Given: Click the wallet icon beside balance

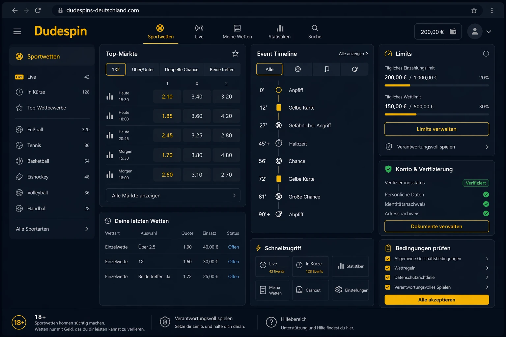Looking at the screenshot, I should coord(453,32).
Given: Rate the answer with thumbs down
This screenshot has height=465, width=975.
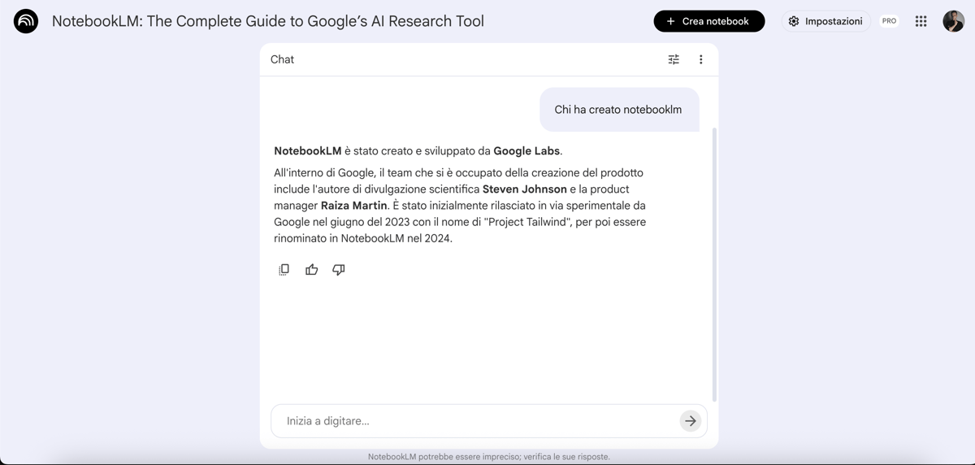Looking at the screenshot, I should (x=339, y=270).
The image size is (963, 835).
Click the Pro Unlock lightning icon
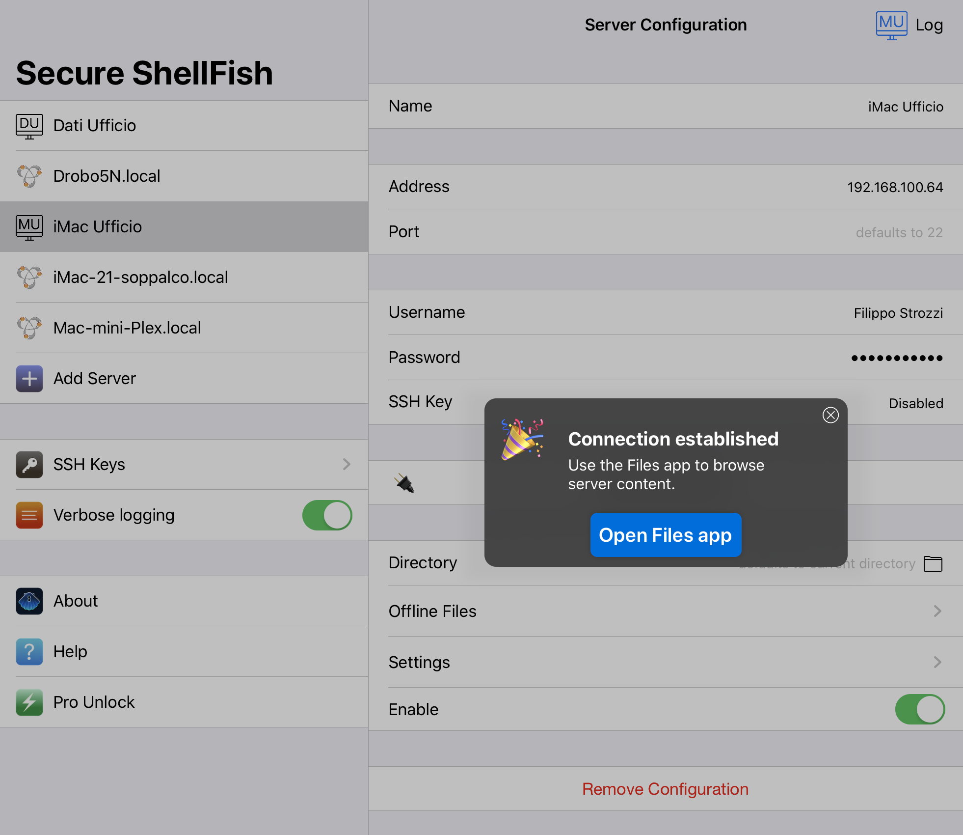(x=29, y=702)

Prompt -> Repeat everything in the entries above word for word, excluding the images.

Written answer ->
Given: Click the wallet icon beside balance

Looking at the screenshot, I should coord(453,32).
Given: Rate the answer with thumbs down
This screenshot has height=465, width=975.
Looking at the screenshot, I should (x=339, y=270).
The image size is (963, 835).
Click the Pro Unlock lightning icon
(x=29, y=702)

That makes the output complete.